— Supplied passage —
Land speed car made by Renault

The Renault Étoile Filante (Shooting Star) was Renault's only attempt at both creating a gas turbine-powered car and setting a land speed record for such cars.

==History==
In 1954, the French aeronautical turbine manufacturer, Turbomeca, proposed that Renault make a gas turbine car to exalt the technology's benefits and try to break the speed record for gas turbine vehicles.

Renault developed and tested the car in a wind tunnel between 1954 and 1955. In 1956, Jean Hébert and a Renault Team went off to the Bonneville Salt Flats in Utah for speed tests. The car reached an average speed of 191.0 mph.

In the mid-1990s, Renault restored the car and made it operational again. The car was completely dismantled at the Billancourt factory in Paris, respraying the chassis and repairing the engine. In front of an expectant crowd, the car was fired up and moved under its power for the first time since 1956.

It is now conserved as a part of Renault's Historical Cars Collection.

[Some rows]

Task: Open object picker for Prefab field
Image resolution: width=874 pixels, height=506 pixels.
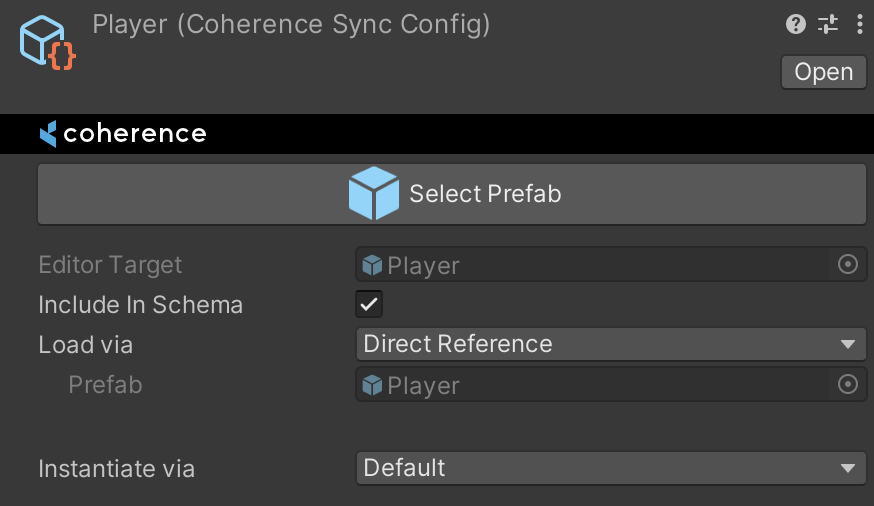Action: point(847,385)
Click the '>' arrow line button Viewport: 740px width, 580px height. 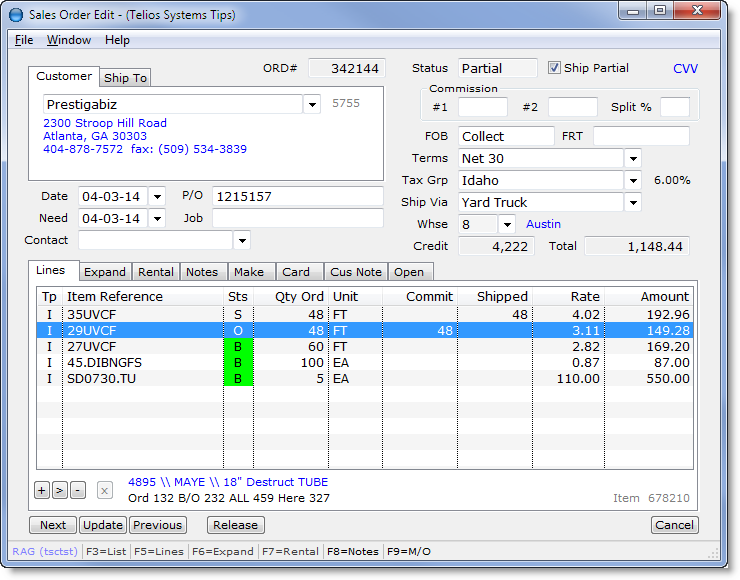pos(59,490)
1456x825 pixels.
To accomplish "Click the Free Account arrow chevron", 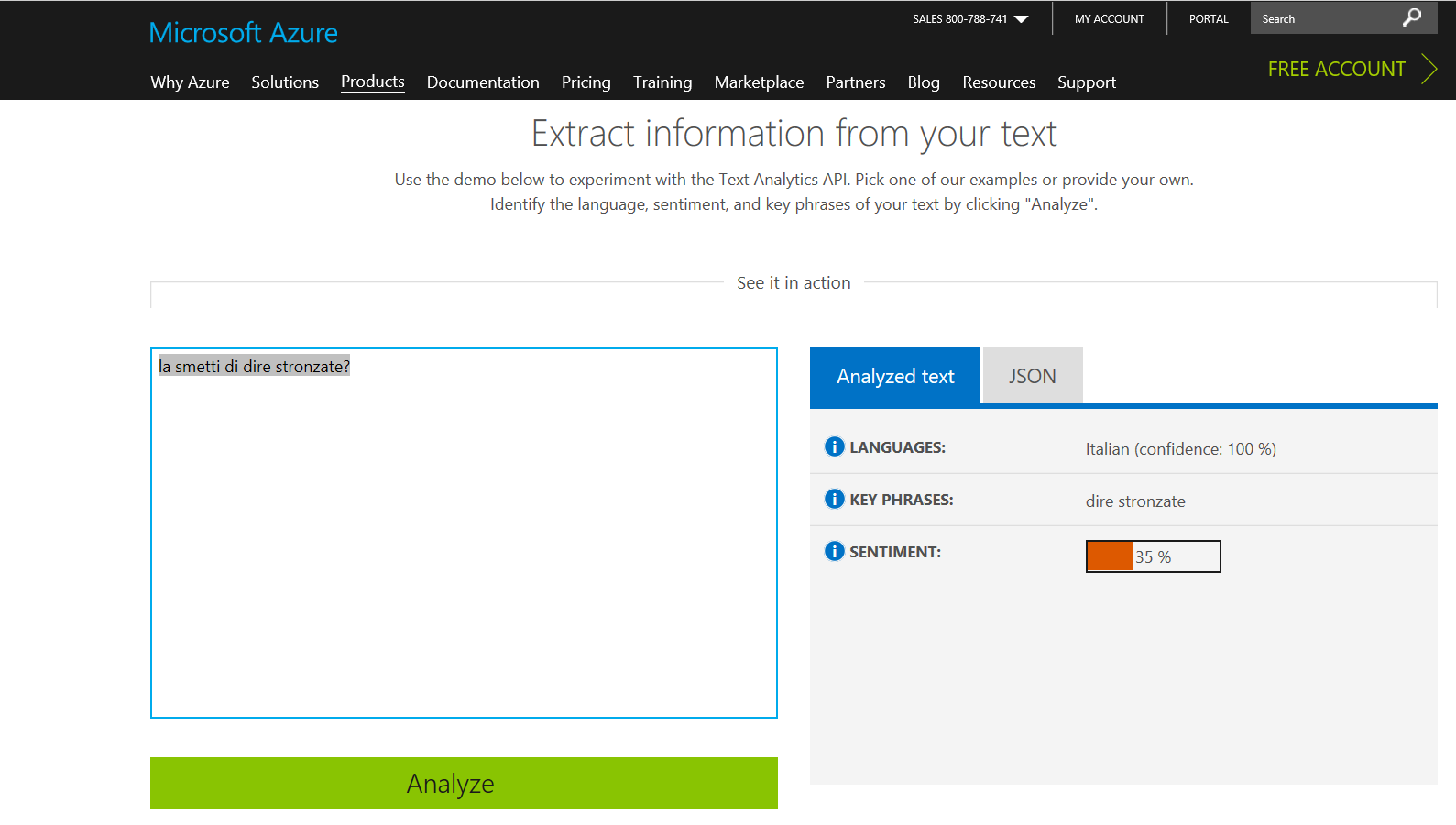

...

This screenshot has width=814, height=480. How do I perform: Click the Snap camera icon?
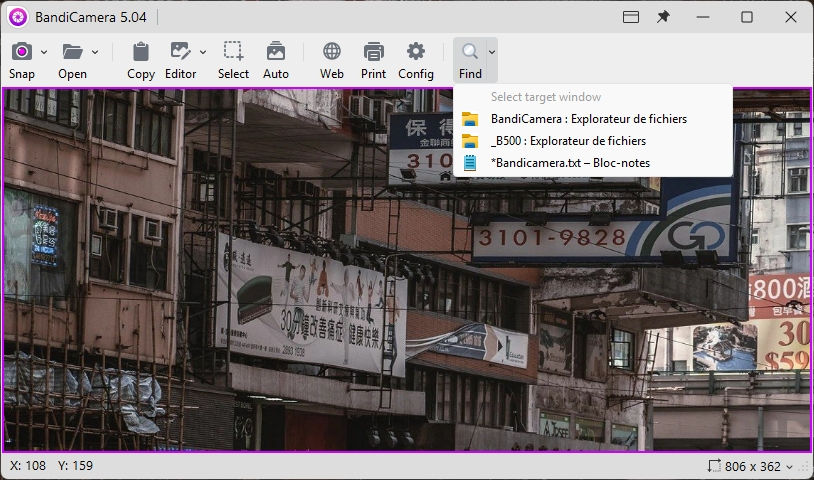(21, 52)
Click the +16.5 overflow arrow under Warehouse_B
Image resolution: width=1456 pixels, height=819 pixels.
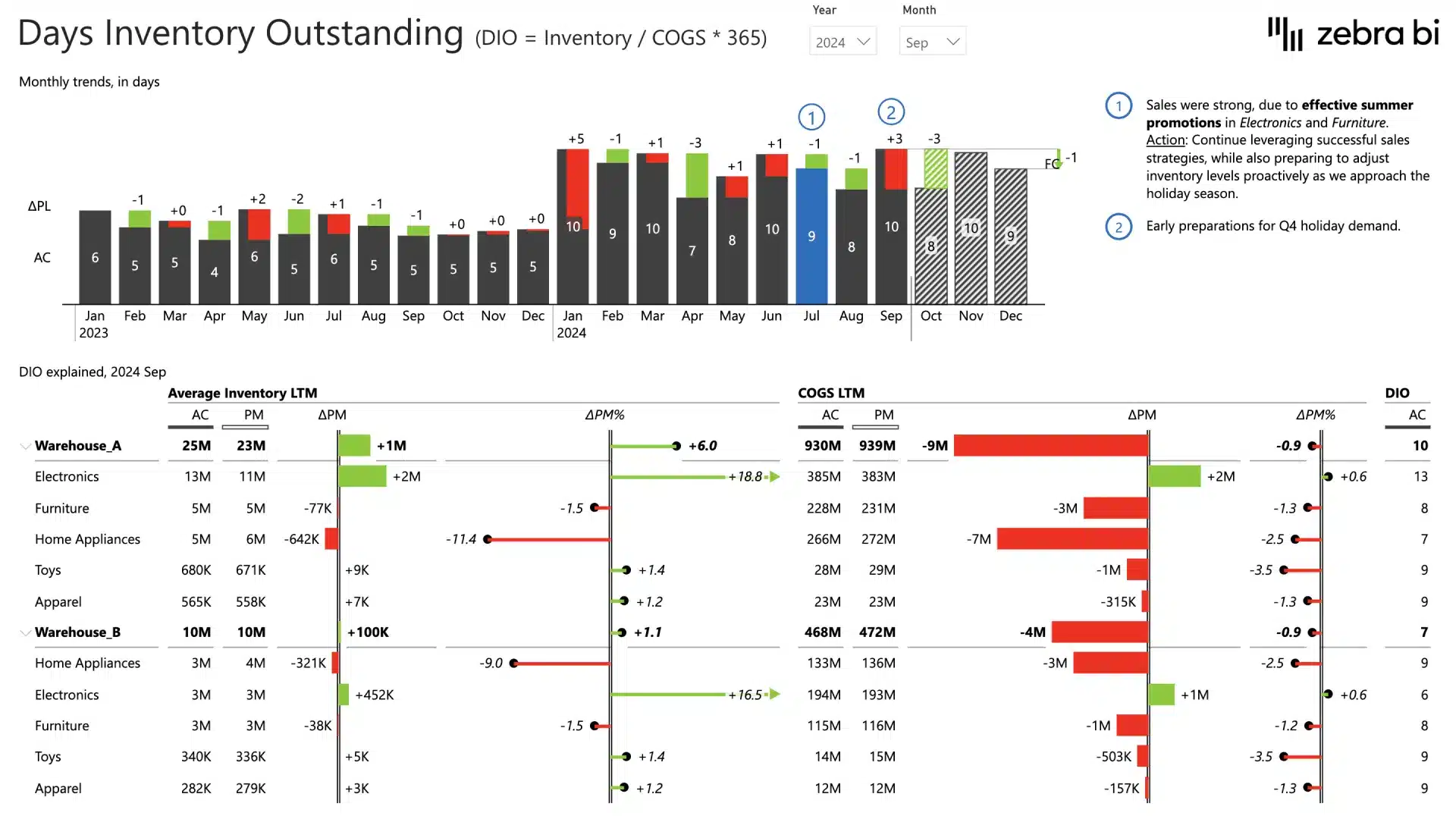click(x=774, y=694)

— Task details —
Revise the part of the Étoile Filante text that opens with the words containing "The Renault Étoile" and closes with "of 191.0 mph.", writing it out again with "wind tunnel" changed to "test chamber".

— Exercise solution —
The Renault Étoile Filante (Shooting Star) was Renault's only attempt at both creating a gas turbine-powered car and setting a land speed record for such cars.

==History==
In 1954, the French aeronautical turbine manufacturer, Turbomeca, proposed that Renault make a gas turbine car to exalt the technology's benefits and try to break the speed record for gas turbine vehicles.

Renault developed and tested the car in a test chamber between 1954 and 1955. In 1956, Jean Hébert and a Renault Team went off to the Bonneville Salt Flats in Utah for speed tests. The car reached an average speed of 191.0 mph.